BENGALI POET, ESSAYIST, and songwriter Rabindranath Tagore was a literary giant of the early 20th century, becoming the first non-European ever to win the Nobel Prize in Literature.

And according to local cultural historian Naveen Girn, he visited the West 2nd Avenue Sikh temple when he visited Vancouver in 1929. Girn, research curator of the Surrey Art Gallery, told the Georgia Straight that while Tagore was at the temple (which is now on Ross Street), a photograph was taken of him surrounded by local admirers.

"The community knew he was coming," Girn revealed. "They brought together different community leaders—some from the island, and from Vancouver, and also Reverend [Charles Freer] Andrews."

Andrews, an Anglican priest, was a supporter of South Asians' right to vote and the Indian independence movement. He was a close friend of Mahatma Gandhi and was portrayed in Richard Attenborough's biopic of the Indian independence leader.

Tagore was aware of Ghadar activists

This year marks the centenary of Tagore winning the Nobel Prize in 1913. It's also the 100th anniversary of the creation of the Ghadar party of Indian independence activists along the west coast of North America. Several went back to India to support an armed struggle to try to force the British out of India.

"They passed articles by Tagore, too," Girn said. "They were very proud of him because he was a Nobel laureate."

The following year, Canadian immigration officials refused to allow more than 350 South Asian passengers on the Komagata Maru to disembark in Vancouver. The ship was sent back to India, where several were shot by British soldiers.

Tagore renounced his knighthood in 1919 after British Brig.-Gen. Reginald Dyer oversaw the massacre of peaceful demonstrators at the Jallianwala Bagh Garden in Amritsar in 1919.

This official death toll was 379 and another 1,100 were reported wounded. To this day, Britain has refused to apologize for the mass shooting, which was depicted in Attenborough's film.

Nehru also dropped by the temple

The Hotel Vancouver hosted then-Indian prime minister Jawaharlal Nehru and his daughter Indira (a future prime minister) when they visited Vancouver in November 1949.

"He came to Vancouver because he knew about the community here," Girn said. "He knew about the Komagata Maru; he knew about the Ghadar party. They had been sending him updates about what was happening in the community."

Girn said that Nehru also spoke at the West 2nd Avenue gurdwara during his visit.
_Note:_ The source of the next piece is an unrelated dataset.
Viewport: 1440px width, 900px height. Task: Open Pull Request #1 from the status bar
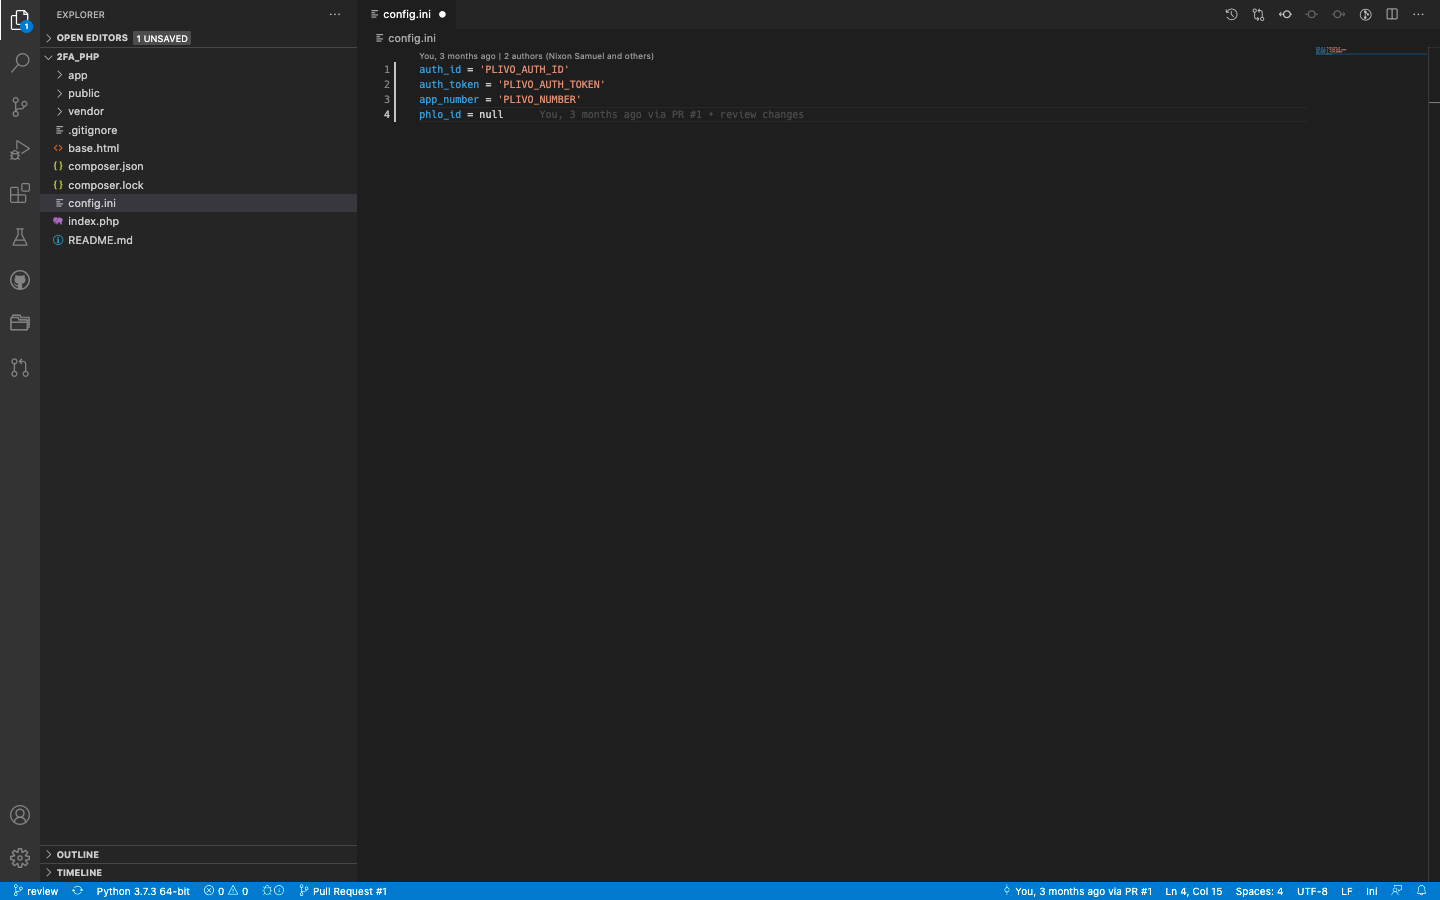click(343, 891)
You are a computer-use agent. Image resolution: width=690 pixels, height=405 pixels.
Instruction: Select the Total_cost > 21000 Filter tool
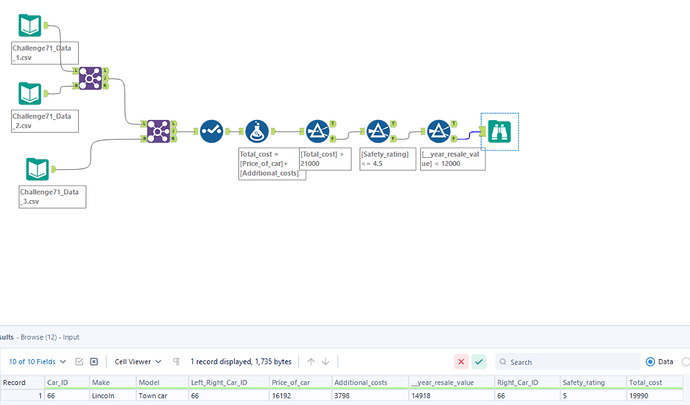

"He talks in the speech about the assassination of Gandhiji [Mahatma Gandhi], partition, and how South Asians living in Canada need to take an active life in Canadian life and not to ghettoize themselves. So before [Pierre] Trudeau, he’s talking about this idea of multiculturalism and how people should live together."

When Tagore visited the Temple for the first time, he'd been in Vacouver for three days already.

Tagore adored Sikhism - didn't he suggest that the point of unity for Hindus and Moslems in a united, free India should be a common admiration the Sikhs - so if he did sleep in the basement of the gurdwara, it was by choice, a great spiritual poet's gesture of faith and love, an act of inspiration, not oppression...

The real story is that this man, born to great wealth gave it all away, then used his world-wide fame to make more money, and gave that away, too. If there was a colour-bar at the Hotel Van, it didn't exist for Tagore. He had immense cultural influence, and carried a massive moral power in the Commonwealth & Empire. Yet, he took most of the day on April 11, 1929 to make his way to the Temple to express his solidarity with the Sikh community of B.C..

He didn't "drop by". He spent his childhood summers away from Bengal in Amritsar, and he went to Temple every night. On West Second, he was welcomed like family, and he spoke to the assembled as family. He envisioned a multi-cultural, multi-ethnic, democratic India. He knew that Sikhs got a raw deal in the Punjab and in Canada. He thought that the tenets of Guru Nanak provided the foundation, or a model for such a state.